## Given request
Rewrite every line from the one containing "At what coordinates" through the end of the entries, requests included. Multiply each coordinate in the answers by 2.6 and round to the nearest whole number, with halves rounding up, leaving the numbers in the requests and their format samples unchanged.

## Available records
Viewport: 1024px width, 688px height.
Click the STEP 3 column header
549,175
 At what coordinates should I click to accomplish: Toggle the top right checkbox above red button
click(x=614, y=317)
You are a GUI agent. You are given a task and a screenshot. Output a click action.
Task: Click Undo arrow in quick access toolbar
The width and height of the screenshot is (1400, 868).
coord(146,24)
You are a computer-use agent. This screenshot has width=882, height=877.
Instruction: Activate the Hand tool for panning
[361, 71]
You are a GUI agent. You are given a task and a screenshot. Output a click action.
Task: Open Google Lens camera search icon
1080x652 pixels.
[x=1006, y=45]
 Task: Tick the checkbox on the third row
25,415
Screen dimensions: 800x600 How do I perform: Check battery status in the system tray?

## The completed task
 At what coordinates should I click to accomplish: Toggle the top right checkbox above red button
click(x=1596, y=824)
You are a GUI agent. You are given a task and a screenshot. Output a click action.
Task: Click Undo arrow in quick access toolbar
The width and height of the screenshot is (1400, 868).
coord(380,62)
You are a computer-use agent. This screenshot has width=882, height=877.
Instruction: Activate the Hand tool for panning
[939, 185]
You are a GUI agent. You are given a task and a screenshot. Output a click action.
Task: Open Google Lens camera search icon
1080x652 pixels.
[x=2616, y=117]
 Task: Tick the checkbox on the third row
65,1079
Screen dimensions: 800x600 How do I perform: Check battery status in the system tray?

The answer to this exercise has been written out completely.